Anjul Bhambhri: Yes, absolutely. The tools will have to help build those skills, because the skills cannot be built alone by getting more people educated in mathematics, for example. Vendors like us… will leverage the people who are actually coming out with these degrees to help build the right tools, because this is not just about the visualization. A lot of the magic we want that hasn’t happened yet, has to happen behind the scenes. We don’t want to expose this to the domain experts, because they have to be able to focus on asking the questions, on exploring, on doing the what-if kind of analysis, extracting the right kinds of information from these silos or from these disparate data sources. They can’t get bogged down by the algorithms behind the scenes.

Scott Fulton, ReadWriteWeb: The greatest number of big data use cases in the last six to twelve months for the enterprise is in the marketing department. They’re gleaning the textual value coming out of the streams and streams of text generated by social media, and trying to find out, “Are they saying something positive about our product? Are they having a positive experience with our product? Is this a like or a dislike? Are they talking about our presidential candidate the way we want them to?” And a lot of the people asking these questions have degrees in business or marketing, but not mathematics or computer science.

Anjul Bhambhri, VP for Big Data, IBM: Exactly. I would state that our goal is for those people to become the data scientists. Because if we are talking about observing and discovering, they are the subject matter experts. They will know. They see a pattern, they will identify it.
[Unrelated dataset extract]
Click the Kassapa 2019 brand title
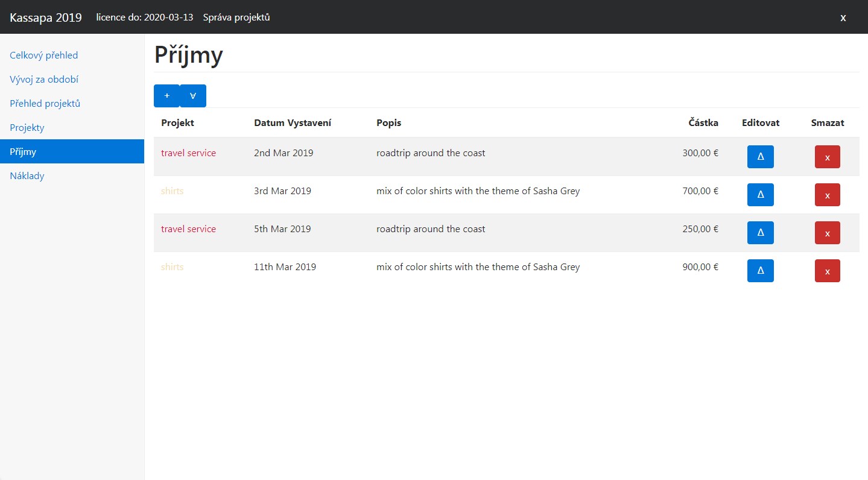This screenshot has height=480, width=868. [46, 17]
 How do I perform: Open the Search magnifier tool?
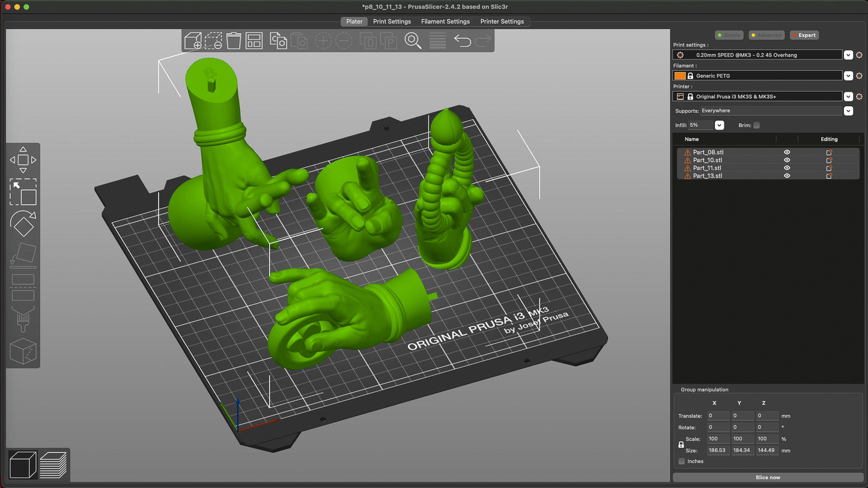(413, 41)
People do recognize that unstructured data needs to be brought into their information management platforms. Otherwise, they’re not getting the complete view of the different data points that they should be looking at to make decisions.
Anjul Bhambhri, VP for Big Data, IBM

Just as you said, these may be marketing officers. They are not just going to be the CEOs of the company. They could be the Chief Marketing Officers. I would claim, if we can make the CMO a data scientist, then we have achieved what we needed to, and that’s when the potential of big data will actually be realized to get the business outcome that we think can come out of tapping into what’s hidden in this big data.

Scott Fulton: But doesn’t that require a substantial rethinking of the educational platform that we’re presenting to people who aspire to be CMOs now? I’m thinking of college entrance exams and processes where your future is plotted on a graph, and where they may say, “You’re not particularly skilled in such things as biology, science, mathematics. But you know what you could be good at? You’d be good at marketing!” It’s like we take people away from math and put them into marketing, and we push that as the future. You would have these two worlds be fused, and you see a future in doing so. That’s going to take a lot of work, won’t it?
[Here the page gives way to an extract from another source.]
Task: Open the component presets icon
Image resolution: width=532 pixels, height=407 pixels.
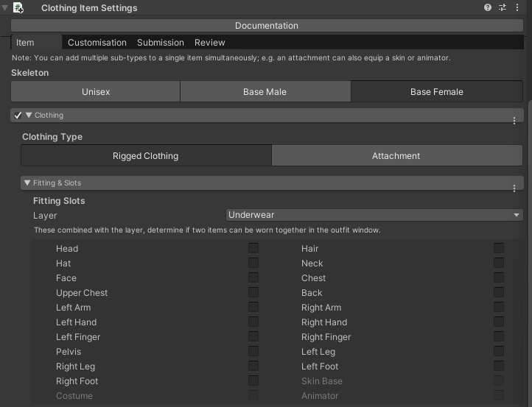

Anjul Bhambhri: Yes, because we are seeing they have to have that bent of mind. We’re not taking them away from their core competency. But they have to know that now there are additional pieces of information that can be made available to them, that they can use in their decision making processes. That awareness has to be there. If they settle for the additional reports that they’ve been getting, they’re not leveraging some of the new data sources that are emerging. They have to recognize a shift in how their customers are expressing themselves, away from relying only on written surveys or surveys on the phone – “We’re going to give you this two-day vacation” – which most people actually don’t want to take.

At the same time, the individual may spend hours on something like social media, and they can go on for hours expressing what their point of view or sentiment is on certain products. This marketing thing is one example. If they don’t tap into that, either the business is going to suffer, or they’ll personally suffer, but somebody’s going to suffer. And the consumer will suffer too, because nobody’s listening to them.